Exercises to complete:
a) Answer these questions about the river rock post, one per line:
(i) How large is the pad of rock behind the house?
(ii) Why did most of the landscaping companies say they weren't interested?
(iii) What did the fiancé admit to doing to get rid of some of the rock?
b) Can you print the part of the river rock post between "# Getting rid" and "behind the house.", inclusive, word for word?

Source text:
begin

# Getting rid of river rock



## Shadoglare

So the previous owners of our house just went nuts with river rock on the landscaping - it surrounds the house, there are large patches of it surrounding every tree, it lines the driveway, it surrounds the garage, and there's about a 20' square pad of it behind the house. 

My fiancé and I HATE it and want it to go away. 

I've tried calling a few of the bigger landscaping companies in the area to see if any of them would be interested in coming to haul the stuff away in exchange for getting a bunch of free rock they can re-sell, but none of them have seemed interested (most saying they don't have the right equipment for the job).
I've tried posting it up for grabs on FreeCycle, and all I got through there was several people wanting to know if they could stop by and shovel up a couple of buckets worth of the stuff, which isn't going to even scratch the surface of what we need to get rid of. 

I've even thought about renting a mini frontloader or backhoe for the day just to dig the stuff up from most of the yards and at least centrally locate a giant pile of rock somewhere, but even if i were to do that, I wouldn't know how to get rid of the rock afterwards, and don't just want a giant river rock mountain in the middle of the back yard.

The fiancé has even admitted to going so far as to sneak a few pounds into the trash every week for a while just to get rid of some of it (she REALLY hates it).

Would any of you guys have any experience with something like that? It seems I have countless options when it comes to *adding* rock to the yard, but I can't get rid of it to save my life! 

Any suggestions would be appreciated - thanks!

end

Provided material:

begin

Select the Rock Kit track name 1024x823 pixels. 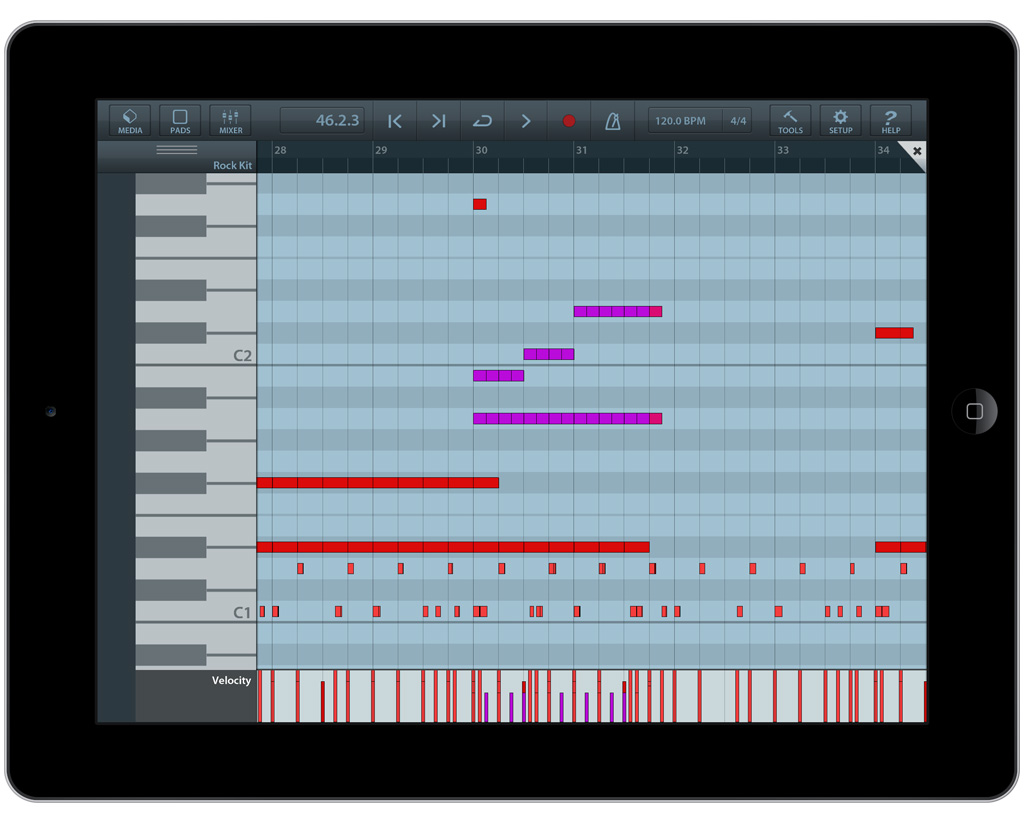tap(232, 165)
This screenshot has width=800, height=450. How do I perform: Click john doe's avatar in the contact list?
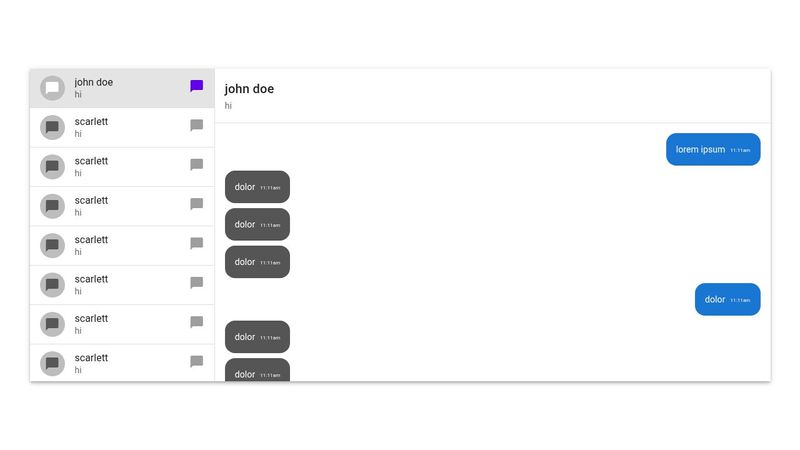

end

Task answers:
a)
(i) About 20' square.
(ii) They said they didn't have the right equipment for the job.
(iii) She snuck a few pounds into the trash every week for a while.

b)
# Getting rid of river rock



## Shadoglare

So the previous owners of our house just went nuts with river rock on the landscaping - it surrounds the house, there are large patches of it surrounding every tree, it lines the driveway, it surrounds the garage, and there's about a 20' square pad of it behind the house.